The setting is 1925 and the dusty plains of Montana, where two well-heeled brothers, Phil and George Burbank (Benedict Cumberbatch, a shoe-in for nominations, and Jesse Plemons), run a cattle business in what may well be nowhere (there are, maybe, two buildings in the vast expanse).

Even though Phil and George share a bedroom, their individual dispositions reflect their lifestyle and temperamental choices. The brothers are as opposite as East and West: one, a rugged, smelly, un-bathing, immediately objectionable, ornery alpha-male cowboy; the other a demurely mannered, urbanely dressed rancher. They are both well read (the references to literature come later, unfolding as its own pocket-sized mystery), but doggone it, if one can put their finger on it in the beginning.

Phil has the kind of strange love that compels unremitting bullying. He, largely dependent on George’s company as if the brother is his lifeline, calls him Fatso in a mix of love and hate. George, rather than rebuke, grits his teeth in agony in a flicker of expression and turns his head away from confrontation.
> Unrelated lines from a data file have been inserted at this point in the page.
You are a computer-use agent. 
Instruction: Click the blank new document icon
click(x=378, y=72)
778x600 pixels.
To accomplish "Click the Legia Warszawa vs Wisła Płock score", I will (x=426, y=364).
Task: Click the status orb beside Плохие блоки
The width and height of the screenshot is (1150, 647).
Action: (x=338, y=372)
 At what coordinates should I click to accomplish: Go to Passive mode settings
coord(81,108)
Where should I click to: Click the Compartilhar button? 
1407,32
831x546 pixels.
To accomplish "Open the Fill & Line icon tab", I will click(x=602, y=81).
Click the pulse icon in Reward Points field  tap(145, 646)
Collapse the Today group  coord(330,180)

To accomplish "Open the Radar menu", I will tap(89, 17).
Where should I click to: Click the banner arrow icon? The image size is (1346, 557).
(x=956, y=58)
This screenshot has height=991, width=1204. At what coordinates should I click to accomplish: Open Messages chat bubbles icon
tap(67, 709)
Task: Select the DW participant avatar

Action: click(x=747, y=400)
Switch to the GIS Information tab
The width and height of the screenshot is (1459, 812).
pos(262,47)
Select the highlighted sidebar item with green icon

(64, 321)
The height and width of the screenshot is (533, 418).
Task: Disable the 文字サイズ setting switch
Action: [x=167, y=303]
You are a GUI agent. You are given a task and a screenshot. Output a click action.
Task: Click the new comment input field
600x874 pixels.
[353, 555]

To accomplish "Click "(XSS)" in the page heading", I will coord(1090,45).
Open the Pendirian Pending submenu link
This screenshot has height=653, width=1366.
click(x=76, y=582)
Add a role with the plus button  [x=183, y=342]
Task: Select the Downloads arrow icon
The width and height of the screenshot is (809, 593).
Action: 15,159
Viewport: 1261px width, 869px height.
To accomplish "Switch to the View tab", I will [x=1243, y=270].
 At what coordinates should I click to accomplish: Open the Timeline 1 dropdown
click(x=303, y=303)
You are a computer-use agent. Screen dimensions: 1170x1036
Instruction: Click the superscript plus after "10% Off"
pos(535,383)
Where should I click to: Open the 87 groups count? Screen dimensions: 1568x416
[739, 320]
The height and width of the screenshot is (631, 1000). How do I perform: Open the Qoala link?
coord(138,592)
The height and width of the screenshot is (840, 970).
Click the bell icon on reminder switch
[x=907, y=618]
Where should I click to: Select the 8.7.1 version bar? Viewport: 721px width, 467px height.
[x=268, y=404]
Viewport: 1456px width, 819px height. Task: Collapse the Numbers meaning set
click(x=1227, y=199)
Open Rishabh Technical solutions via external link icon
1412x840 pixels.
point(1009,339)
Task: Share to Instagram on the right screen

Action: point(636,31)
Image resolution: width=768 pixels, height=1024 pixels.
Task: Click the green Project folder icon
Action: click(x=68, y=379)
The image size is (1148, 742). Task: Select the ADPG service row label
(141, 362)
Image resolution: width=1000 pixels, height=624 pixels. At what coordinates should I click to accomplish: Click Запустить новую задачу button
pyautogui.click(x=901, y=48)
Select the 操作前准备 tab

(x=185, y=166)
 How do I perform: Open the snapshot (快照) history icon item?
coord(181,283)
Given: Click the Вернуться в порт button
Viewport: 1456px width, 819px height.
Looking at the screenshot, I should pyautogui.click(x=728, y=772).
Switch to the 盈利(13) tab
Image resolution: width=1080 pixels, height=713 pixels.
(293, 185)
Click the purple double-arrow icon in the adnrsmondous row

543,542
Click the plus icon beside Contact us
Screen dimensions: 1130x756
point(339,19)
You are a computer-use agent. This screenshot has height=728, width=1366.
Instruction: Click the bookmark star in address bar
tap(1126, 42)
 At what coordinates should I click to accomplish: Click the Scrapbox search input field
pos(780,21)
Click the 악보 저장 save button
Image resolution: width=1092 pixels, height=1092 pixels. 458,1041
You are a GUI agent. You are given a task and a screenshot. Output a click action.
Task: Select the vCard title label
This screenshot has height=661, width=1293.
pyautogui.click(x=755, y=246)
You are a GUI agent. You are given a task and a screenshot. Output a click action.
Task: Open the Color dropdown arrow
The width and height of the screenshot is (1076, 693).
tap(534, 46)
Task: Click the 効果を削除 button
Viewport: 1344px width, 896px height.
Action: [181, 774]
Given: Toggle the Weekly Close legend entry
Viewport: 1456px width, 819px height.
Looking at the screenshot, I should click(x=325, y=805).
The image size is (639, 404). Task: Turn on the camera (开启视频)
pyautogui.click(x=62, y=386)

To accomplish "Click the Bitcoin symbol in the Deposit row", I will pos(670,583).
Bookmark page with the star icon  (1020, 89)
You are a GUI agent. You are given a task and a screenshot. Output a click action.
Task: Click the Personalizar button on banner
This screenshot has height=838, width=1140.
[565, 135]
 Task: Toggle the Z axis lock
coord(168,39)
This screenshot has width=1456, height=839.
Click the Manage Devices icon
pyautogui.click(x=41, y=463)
The manner of his ignoring is a broad hint that George may have retaliated — if largely unsuccessfully — in his youth.

You can almost see the images of these two young brothers, badgering and then brawling, in your head — and the images will very well stay in your head, because Campion is averse to the practice of intercuts into the past.

The story is set in the here and the now, and here it will stay, for here is where the drama lies.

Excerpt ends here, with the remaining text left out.